Każdy, kto miał kiedyś chęć obrzucić jajami nadętego polityka, może to teraz bez ryzyka zrobić w rzeczywistości wirtualnej. Wystarczy zajrzeć pod brazylijski adres internetowy, wybrać nazwisko kliknięciem myszki i rzucać do woli.

Jeśli w ofercie nie ma akurat naszego faworyta - możemy go sobie dopisać. Chociaż rzucać można w kogokolwiek, niekoniecznie w polityków, ale właśnie "wybrańcy narodu" stanowią 80 procent celów. Wątpliwą palmę pierwszeństwa dzierży prezydent Brazylii, Fernando Henrique Cardoso, w którego rzucano już około 11000 razy.

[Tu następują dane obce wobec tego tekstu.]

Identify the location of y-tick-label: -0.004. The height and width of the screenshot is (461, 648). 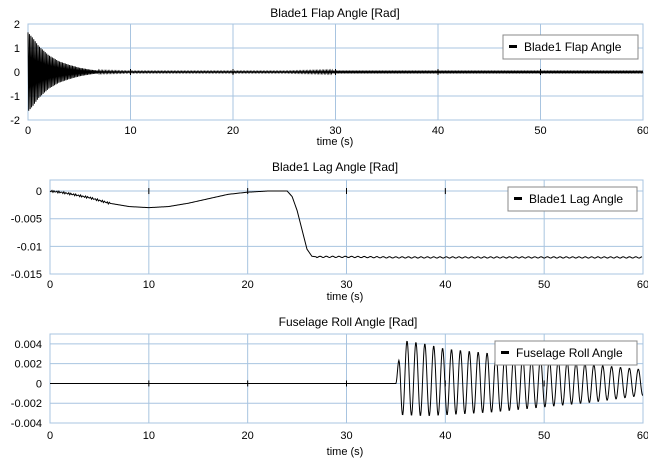
(26, 424).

Trochę wirtualnych jaj poleciało też nie na ludzi, lecz na instytucje, takie jak Międzynarodowy Fundusz Walutowy, na firmy tytoniowe i na różne drużyny piłkarskie. Cybernauci chętnie rzucają też w teściowe, w szefów, w byłych małżonków.

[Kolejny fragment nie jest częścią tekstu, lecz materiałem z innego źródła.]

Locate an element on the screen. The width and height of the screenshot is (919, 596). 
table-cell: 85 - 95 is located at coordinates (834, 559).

Nie wszystkim żart się podoba. Szef policji w Rio de Janeiro, Icaro Silva uważa, że "obraza moralna jest taka sama, jak w wypadku prawdziwego jaja". Na pewno ryzyko jest mniejsze - w Brazylii za ciśnięcie rzeczywistym jajkiem w znaną osobistość można trafić na 2 lata do więzienia.